Exercise requirements
Rewrite the records starting at the line that contains "You are a GUI" and ending at the end of the records, replacing "image size" with "image dimensions" and leaving every other word unchanged. Leave the pictures out of your answer.

Excerpted data
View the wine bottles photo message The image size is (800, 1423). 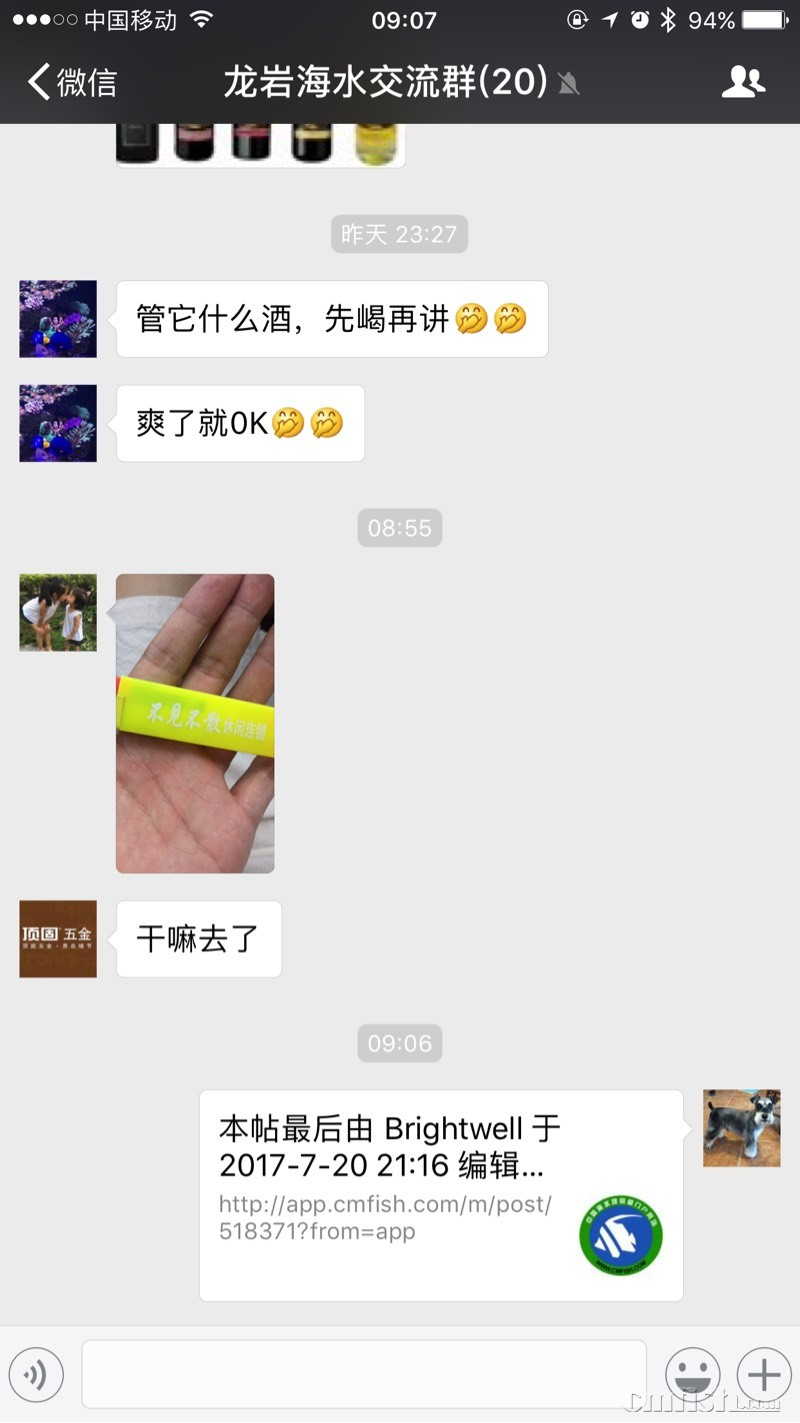pyautogui.click(x=260, y=145)
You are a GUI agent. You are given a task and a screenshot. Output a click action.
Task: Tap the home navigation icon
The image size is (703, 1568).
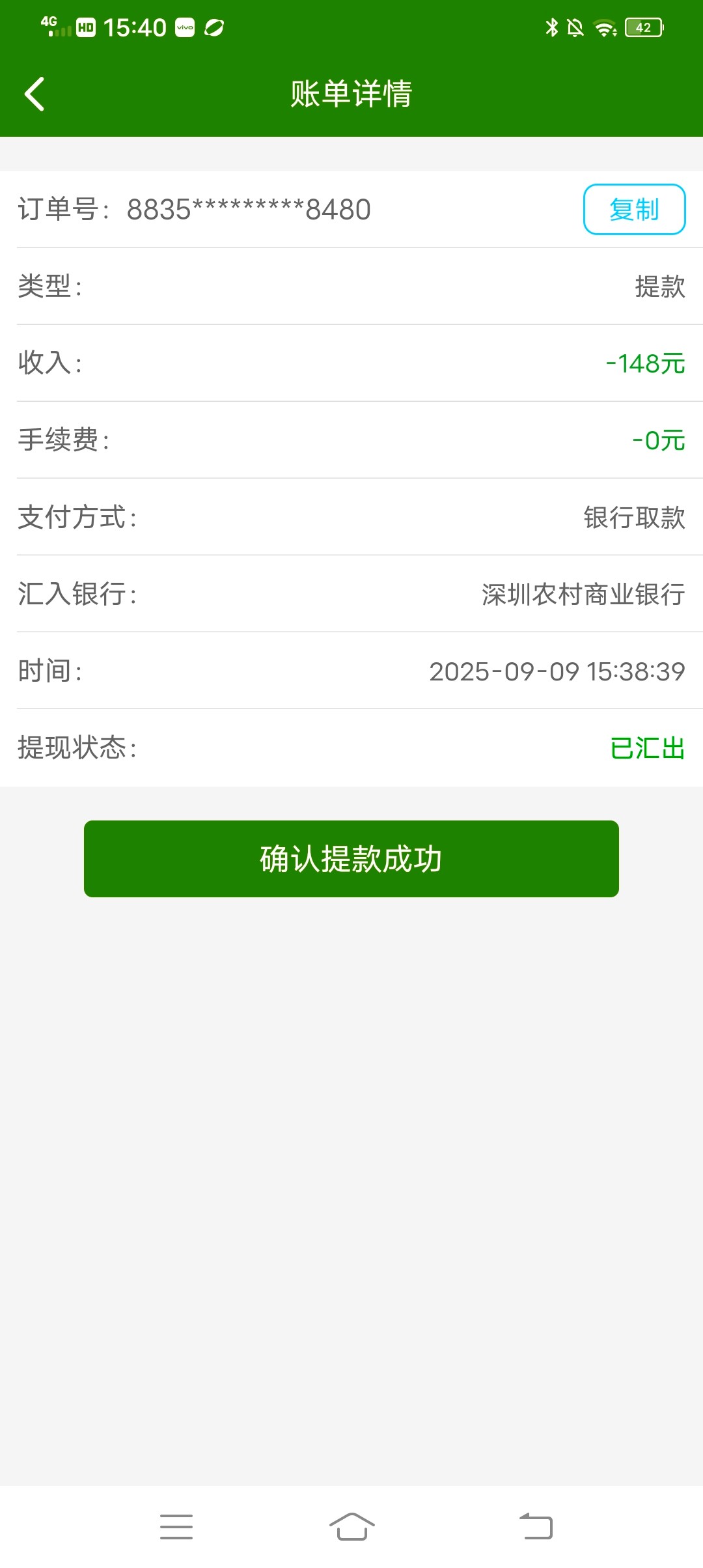click(x=352, y=1525)
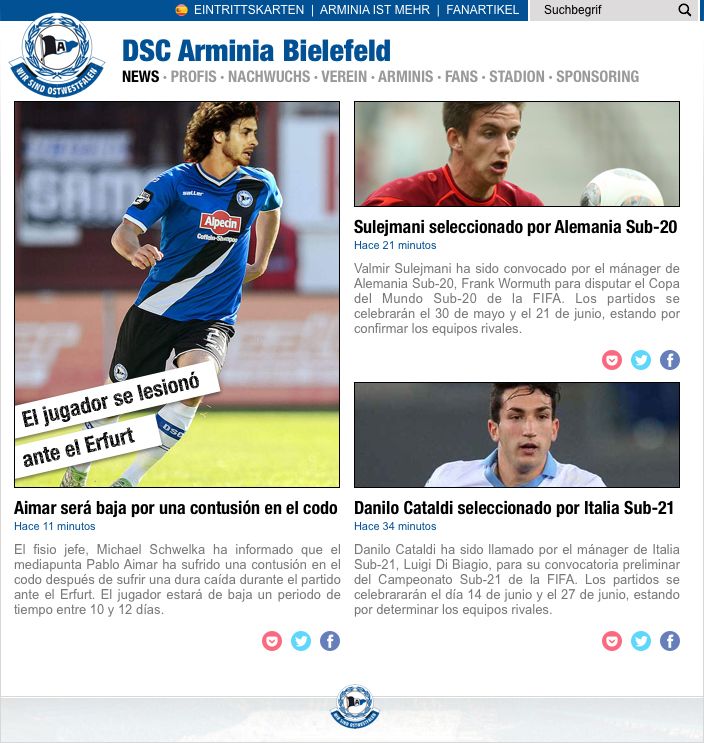This screenshot has height=743, width=704.
Task: Share the Cataldi article on Facebook
Action: tap(670, 641)
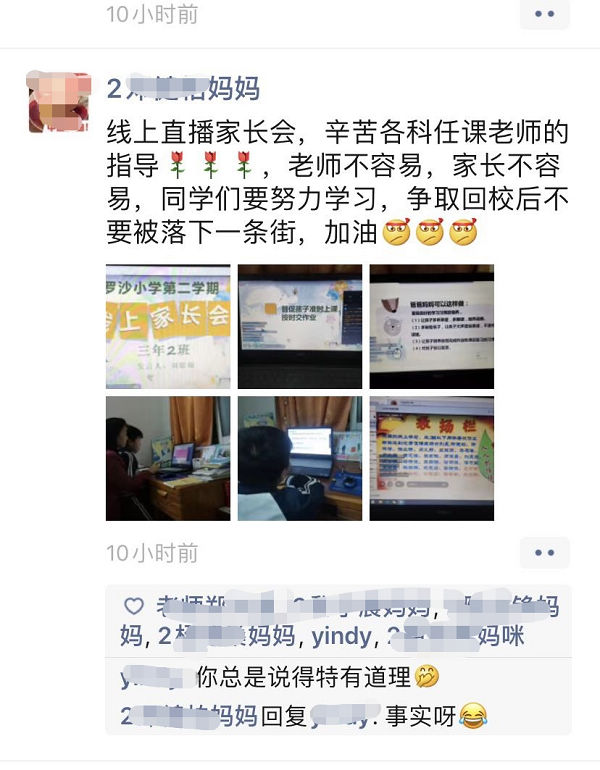Open photo of two kids at computer

(168, 458)
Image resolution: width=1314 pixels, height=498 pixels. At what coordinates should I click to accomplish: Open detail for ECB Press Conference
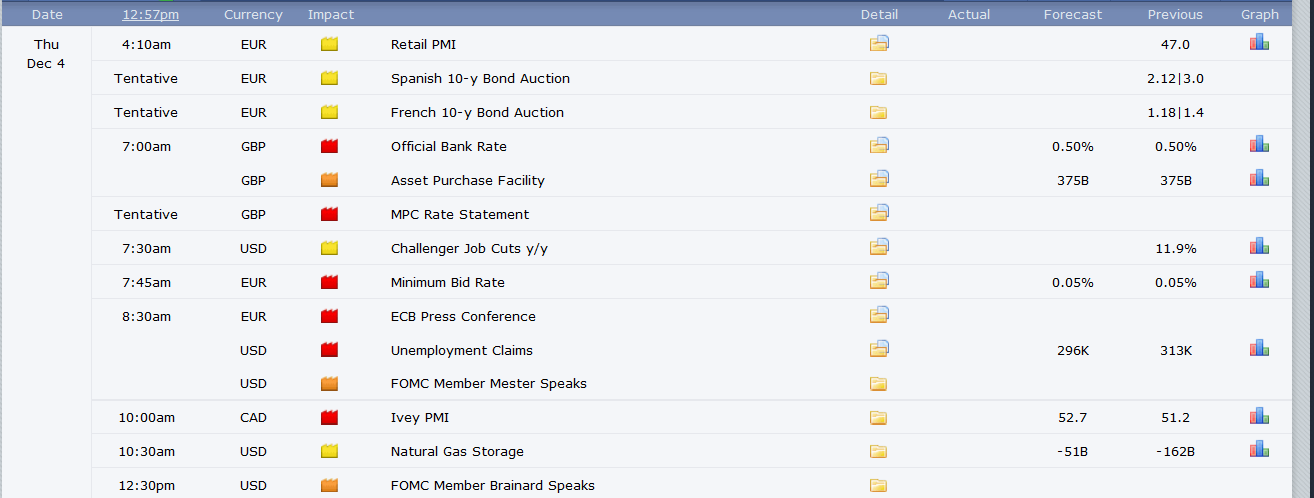click(879, 316)
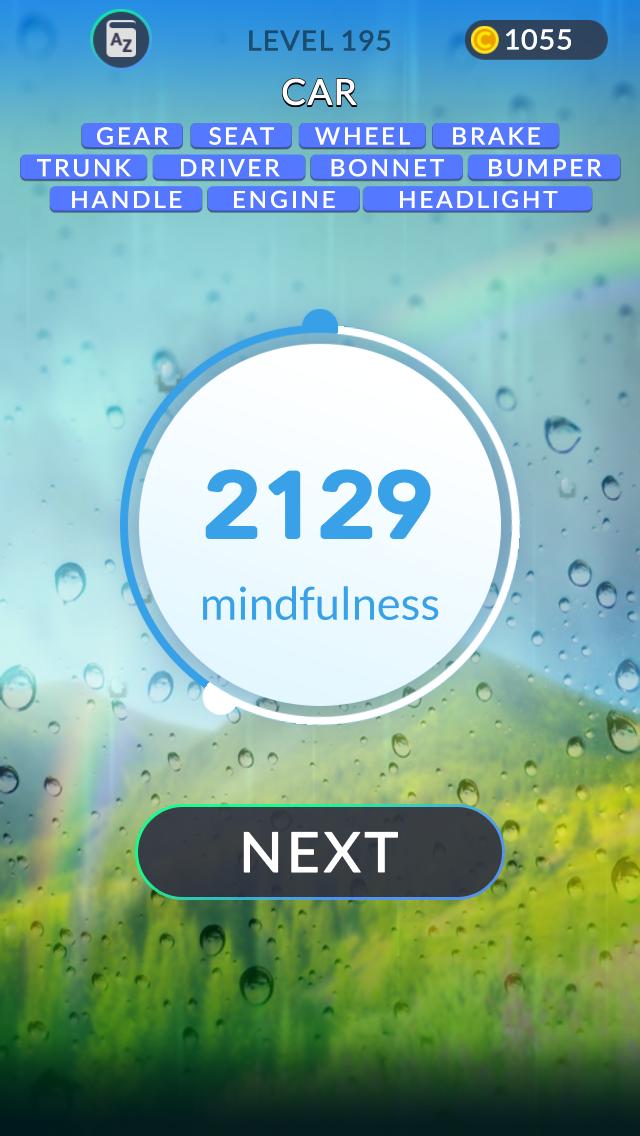Open the coin balance showing 1055

click(535, 40)
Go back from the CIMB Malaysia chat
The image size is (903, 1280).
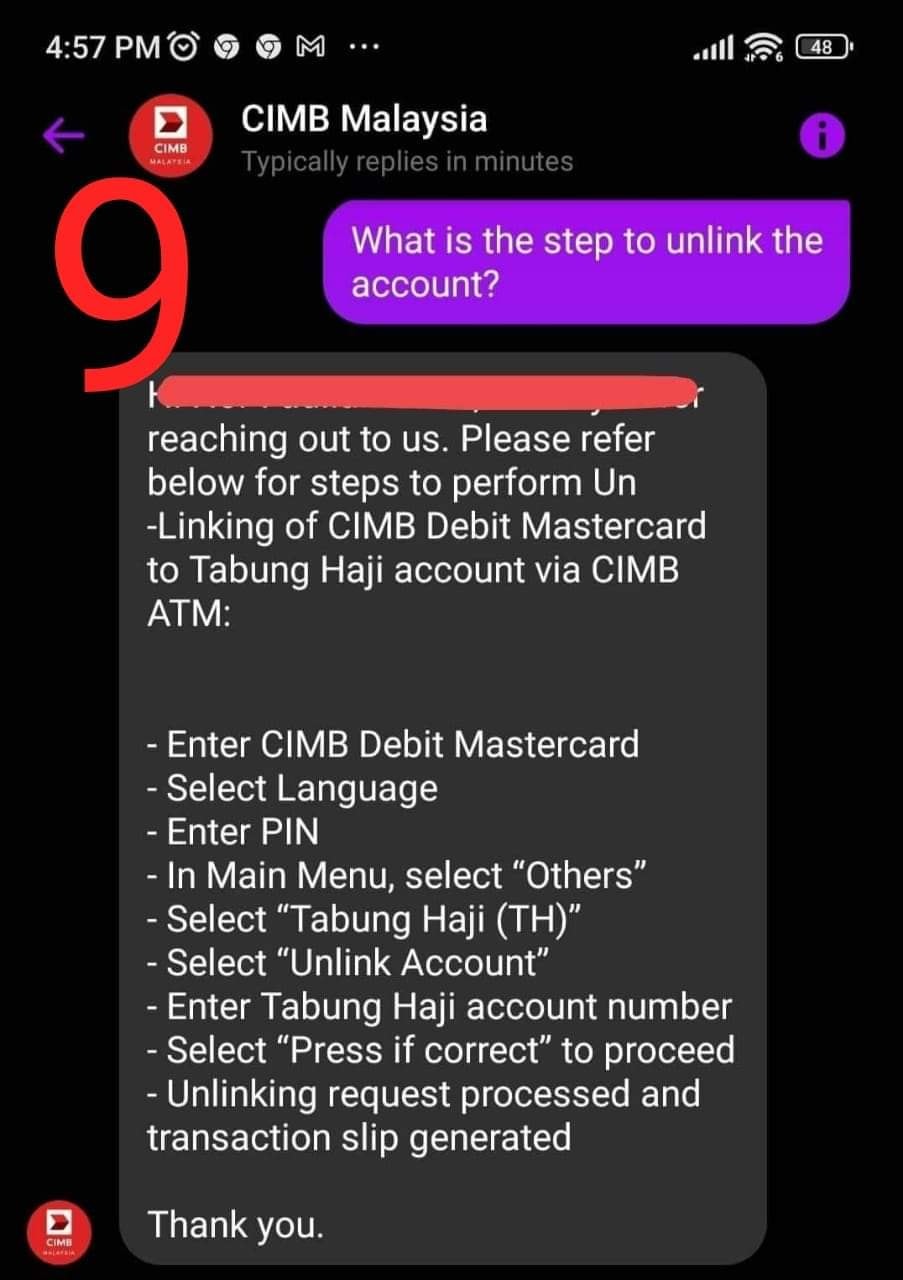[x=63, y=137]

Response to the exercise
You are a GUI agent. You are given a task and a screenshot. Output a click action.
Task: Tap the home navigation icon
The image dimensions is (703, 1568).
click(x=352, y=1525)
This screenshot has height=743, width=704.
Task: Share the Cataldi article on Facebook
Action: tap(670, 641)
Open photo of two kids at computer

(168, 458)
Image resolution: width=1314 pixels, height=498 pixels. At what coordinates should I click to accomplish: Open detail for ECB Press Conference
click(879, 316)
Open the coin balance showing 1055

click(535, 40)
Go back from the CIMB Malaysia chat
The image dimensions is (903, 1280).
[x=63, y=137]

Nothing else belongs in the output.